Krutrim Pro's development leveraged a proprietary training dataset of 2 trillion tokens with a specifically curated Indian language corpus — including regional news archives, literary works, government documents, educational content and social media text in each of the 22 languages — that gave the model superior Indian cultural context and linguistic nuance compared to global models trained predominantly on English-language web content with Indian language representation as an afterthought. The model achieves native speaker quality output in Hindi, Tamil, Telugu and Bengali — the most widely spoken Indian languages — with benchmarks showing 40-60% better performance on Indian language understanding tasks compared to GPT-4o and Gemini 1.5 Pro in controlled evaluations by independent researchers at IIT Bombay and IIIT Hyderabad.
The commercial opportunity Krutrim is targeting goes beyond being another chatbot. The vision is to build AI infrastructure for Indian enterprises and government agencies that need multilingual AI capabilities for customer service, document processing, content creation and knowledge management across their operations in non-English speaking regions. The Indian government itself is a potentially massive customer — with over 1 crore government employees, thousands of government websites and millions of citizens interacting with government services predominantly in regional languages, there is enormous demand for AI that can translate, summarise, generate and respond in 22 languages with the cultural accuracy that only an India-focused model can provide. Krutrim has been in discussions with several ministries including Railways, Agriculture, Health and Education for pilot deployments of its multilingual AI capabilities.

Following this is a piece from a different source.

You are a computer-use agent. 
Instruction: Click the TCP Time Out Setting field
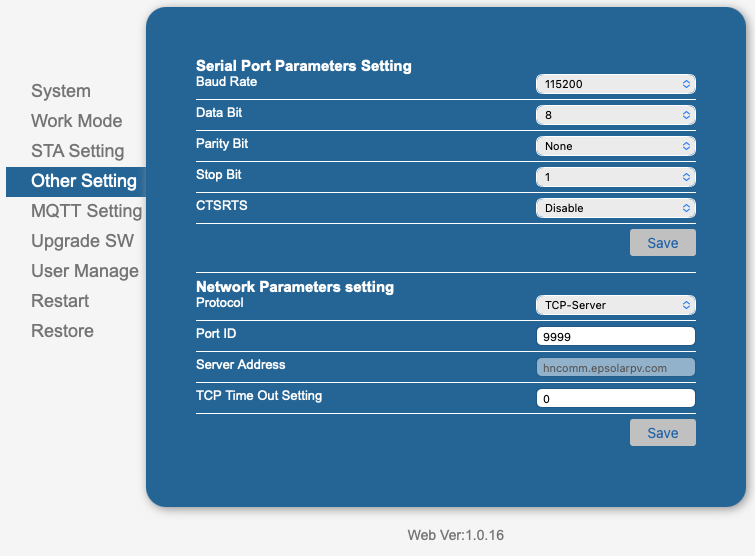(x=615, y=398)
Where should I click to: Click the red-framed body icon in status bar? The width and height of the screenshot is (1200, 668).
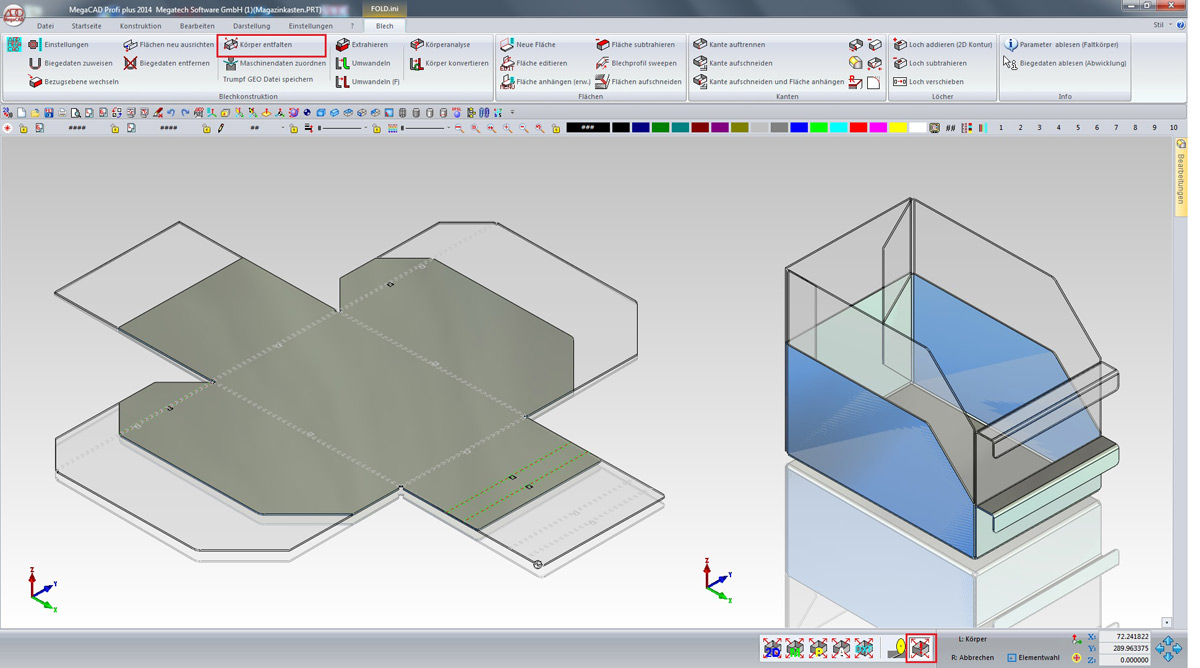coord(920,648)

The AI chip development ambition is Krutrim's most ambitious and controversial aspect. Aggarwal has announced plans to develop indigenous AI inference chips that would reduce India's dependence on NVIDIA's H100 and H200 GPUs that currently dominate AI compute globally. The chip development effort — led by a team of semiconductor engineers recruited from Qualcomm, NVIDIA, Intel and AMD — is building on India's existing chip design expertise while targeting a differentiated architecture optimised for inference (running trained models) rather than training, where the compute requirements are lower and the performance-per-watt advantage of custom silicon over general-purpose GPUs is more achievable. The chip timeline and commercial viability remain uncertain, with critics noting that designing AI accelerator chips that compete with NVIDIA's capabilities requires multi-year development cycles and billions in R&D investment that Krutrim has not yet secured.

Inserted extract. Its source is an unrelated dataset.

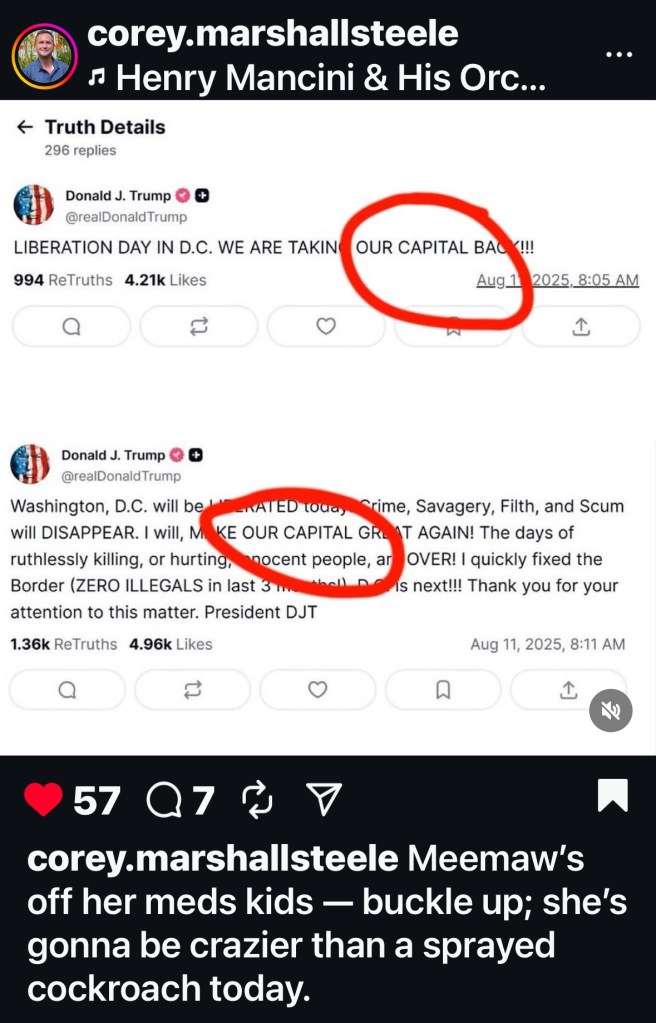656x1023 pixels.
Task: Like the Liberation Day truth post
Action: (x=326, y=326)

The broader debate around India's AI sovereignty — whether India needs its own foundation models and AI infrastructure or whether building applications on top of global models is the right approach — has intensified with Krutrim's launch. Proponents of Indian AI models argue that controlling the training data, model weights and inference infrastructure is essential for data sovereignty, that Indian languages are systematically underserved by global models whose commercial incentives prioritise English, and that building indigenous AI capability is a strategic necessity for national security applications. Skeptics counter that the resource requirements for developing and maintaining frontier AI models are enormous and that India would achieve better outcomes by focusing its AI investment on applications and domain-specific fine-tuned models built on global foundation models rather than competing head-to-head in the expensive foundation model race where American and Chinese companies have a 2-3 year head start and billions in additional capital. Krutrim's success or failure over the next 2-3 years will provide an important empirical data point in this ongoing debate about the right AI development strategy for a technologically ambitious but resource-constrained nation.